Et commence le bourdonnement des nuits du Dakar qui, amplifié par le nombre de stands et de groupes électrogènes, finit par ressembler à celui d’un immense tarmac ou d’une moissonneuse-batteuse.
Des capots arrachés aux pneus crevés, ces équipes d’assistance doivent tout réparer, et « tant que c’est pas terminé, on n’est pas couché », résume Michel Boucou, patron de l’entreprise éponyme spécialisée dans l’assistance.
La tâche est parfois compliquée parce que « les camions qui roulent normalement à 90 on les fait rouler à 130 km/h, tous les organes souffrent », dit le patron qui a engagé 21 camions sur le rallye-raid, dont neuf sont à lui et font la course pour porter assistance à ses clients pendant l’étape.
« Les emmerdes, ça vient en cascade en général. Vous abimez une pièce, ça va en abimer cinq autres derrière, et ça empire au fil des étapes », confirme Philippe Perry, agrippé à une roue pour la retirer et graisser le cardan. Son équipage a loué les services de Boucou pour avoir accès à leur outillage et répare lui-même après les heures de spéciales.

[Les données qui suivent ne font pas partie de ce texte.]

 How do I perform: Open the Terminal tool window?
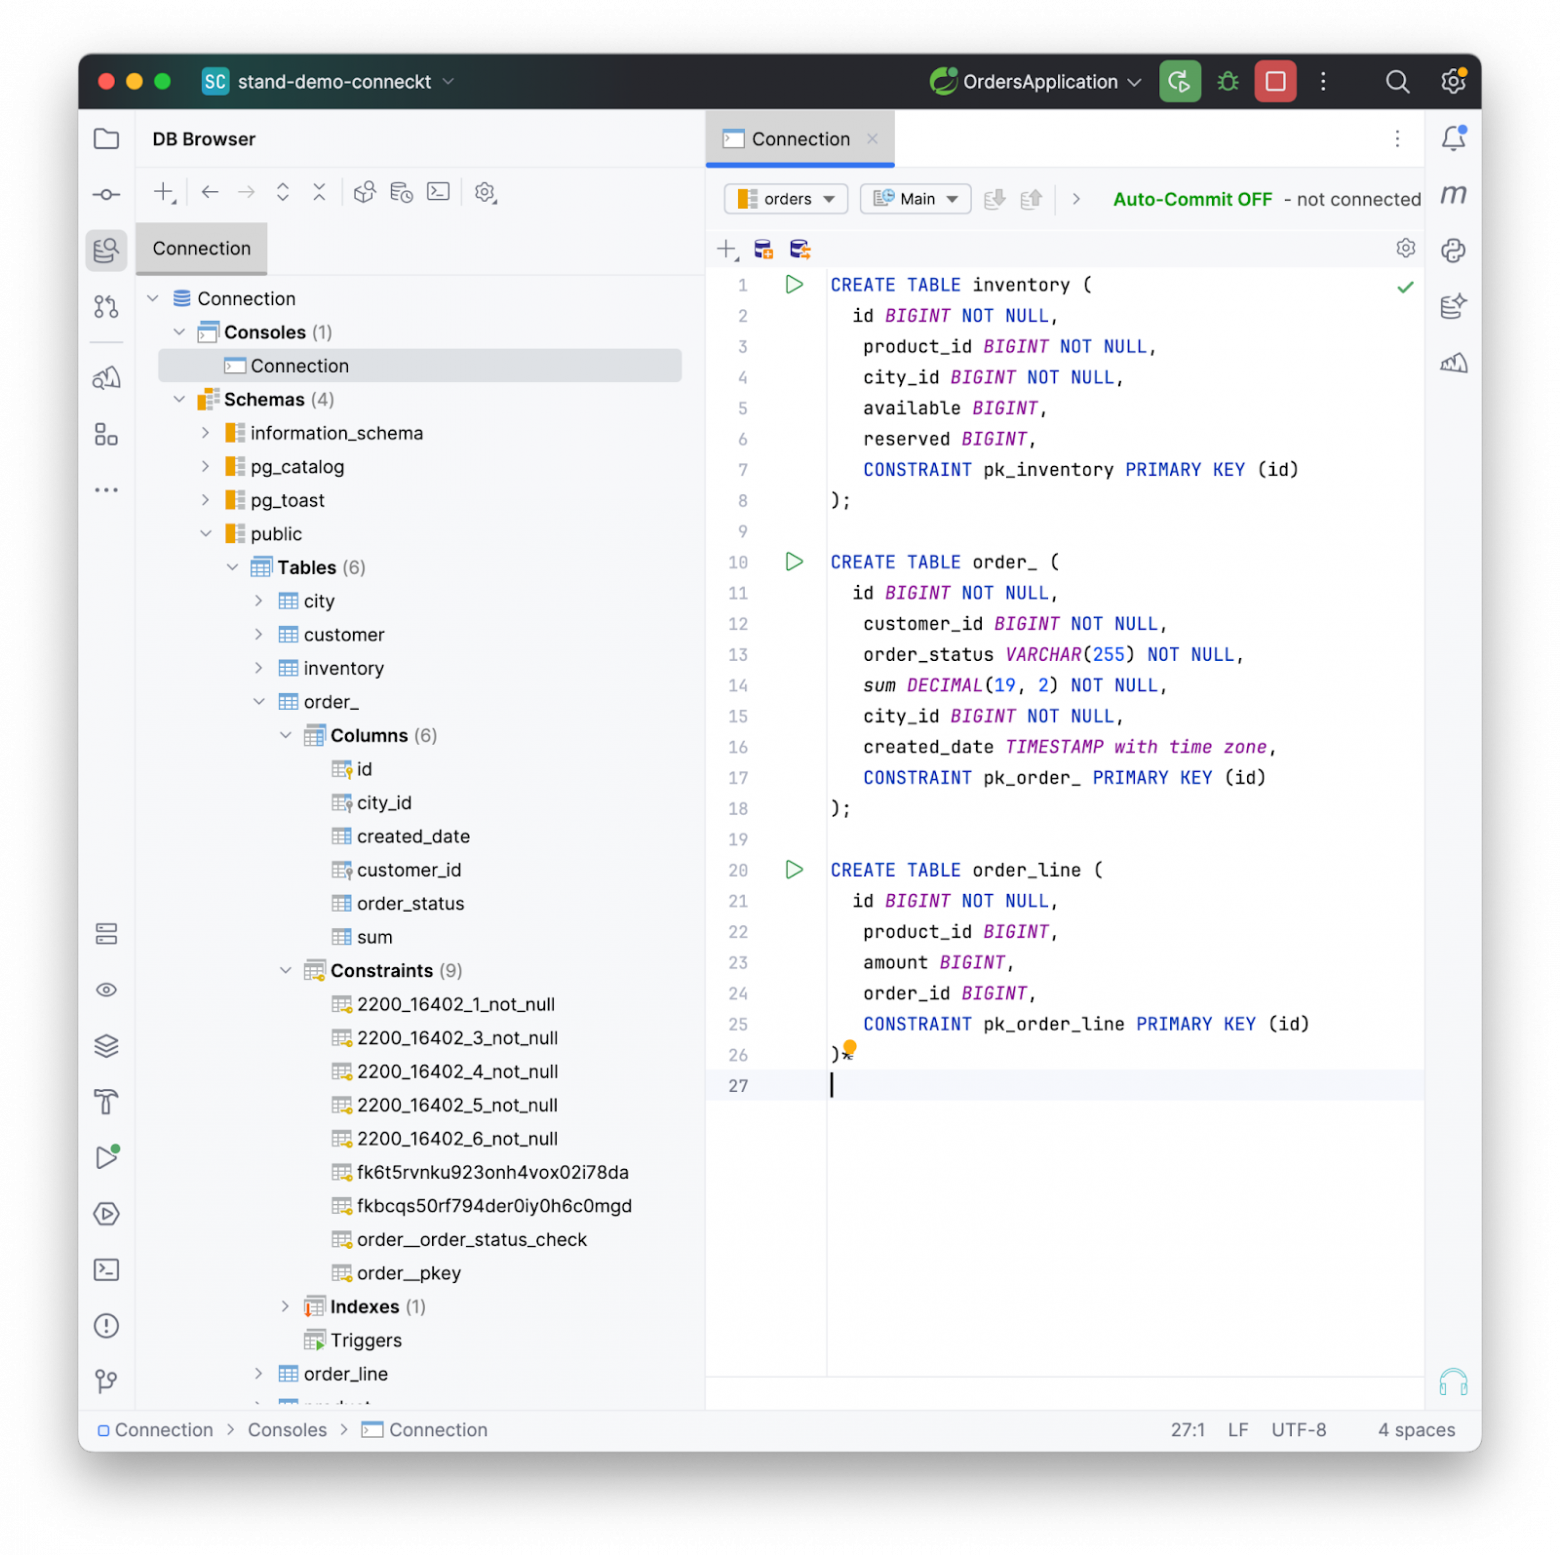pyautogui.click(x=106, y=1270)
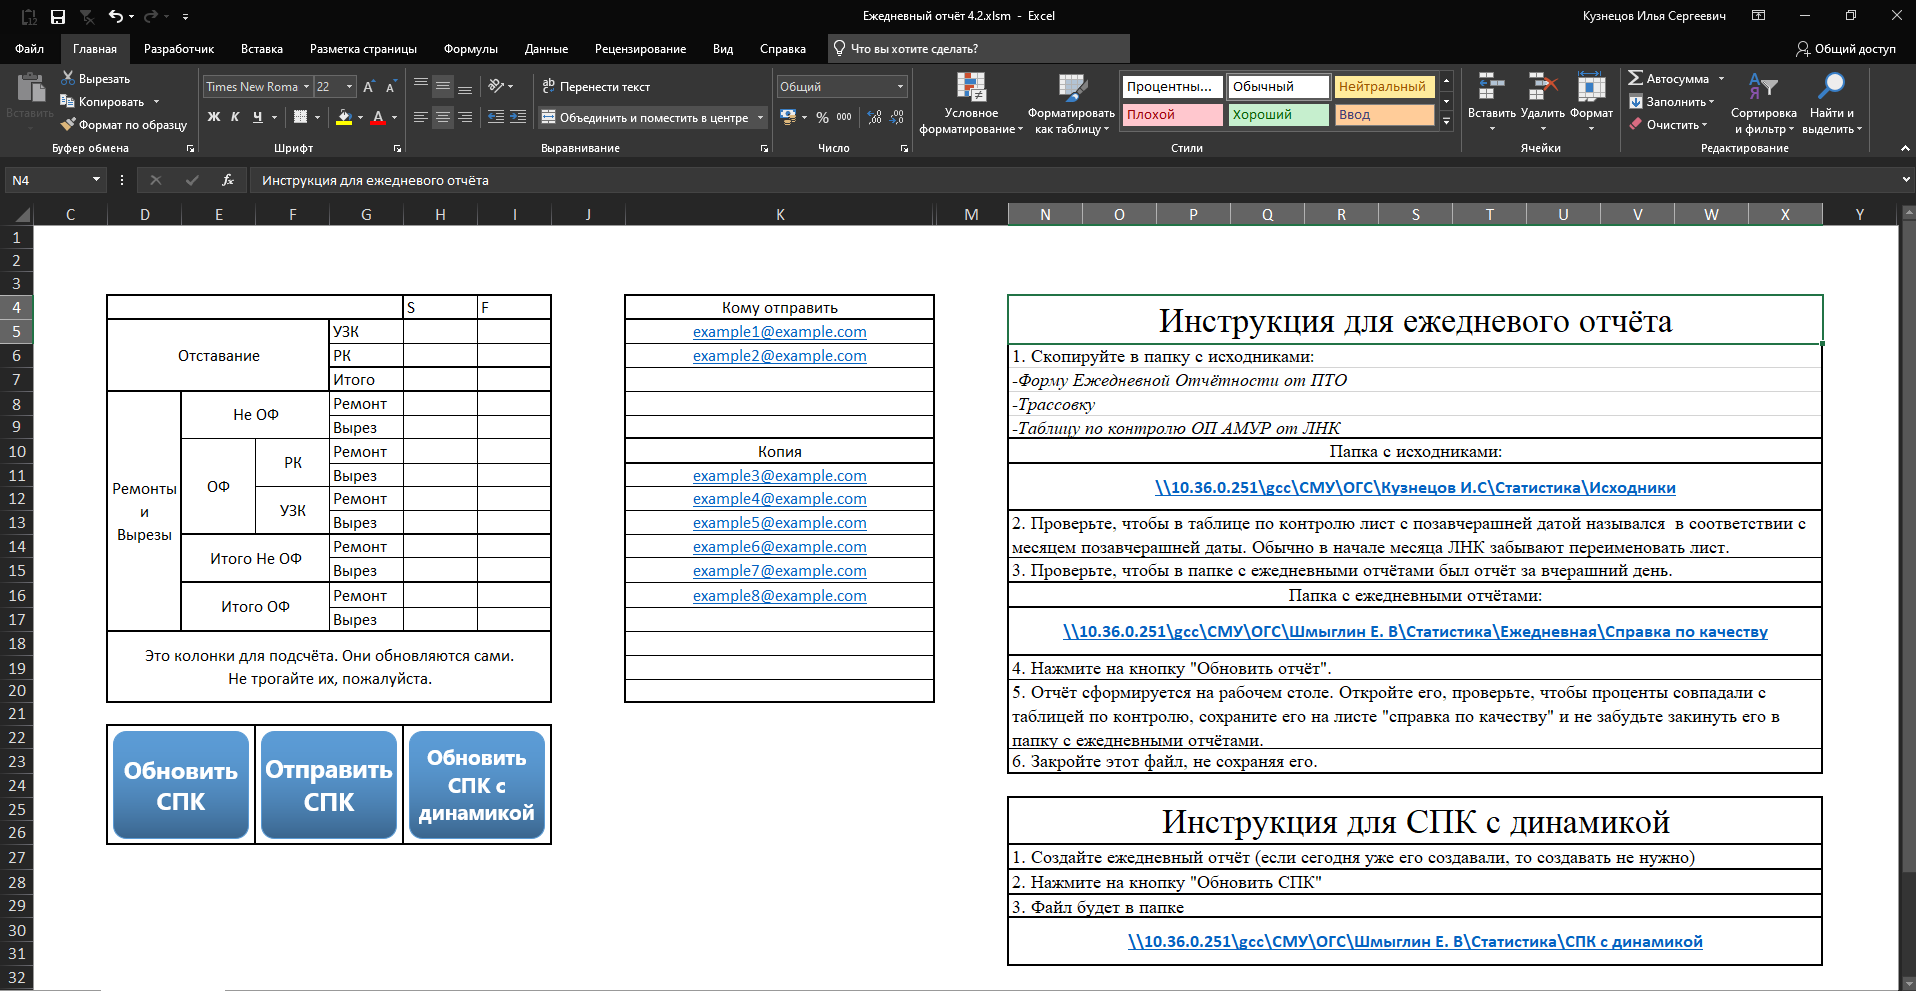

D’autres paient une assistance (20.000 euros) pour qu’elle transporte pour eux des pièces et les leur apporte pendant la course en cas de pannes, et tous ces véhicules sont révisés chaque soir.
« Les mécaniciens sont à pied d’œuvre de 16h00 jusqu’à tard, 6h00 du matin parfois », dit Michel Boucou. Les concurrents partis, ils remballent bâches et outils, avalent des kilomètres de bitume jusqu’au bivouac suivant quand les coureurs chahutent avec les dunes. « On dort quand on peut », dit M. Boucou.
« Le premier boulot c’est un checkup complet », explique Manu Braga de l’équipe Nomades Racing : vidange, changement des petites pièces. Cette nuit-là, quatre mécaniciens s’activent chacun sur une bécane.
« Il faut un gros travail d’anticipation pour emmener le nombre de pièces de rechanges en fonction de la moto et du niveau du pilote », dit-il sous le barnum orange et noir à l’odeur de cambouis.
À mesure qu’ils s’enfoncent dans la nuit, on croise ici ou là des mécanos les bras chargés de gamelles de pâtes, de retour de la cantine où des serveurs philippins, népalais ou botswanais sont aussi sur le pont.
Un peu avant 01h00, une Peugeot Classic arrive enfin sur le stand SSP: panne d’arrivée d’essence. Les mécanos s’y mettent à trois, l’un agenouillé au-dessus du moteur, l’autre qui tente de réamorcer le gasoil. Vingt minutes durant ils vont pomper, dévisser, retirer l’électrovanne, pomper encore. Au bout de 20 minutes, le moteur repart.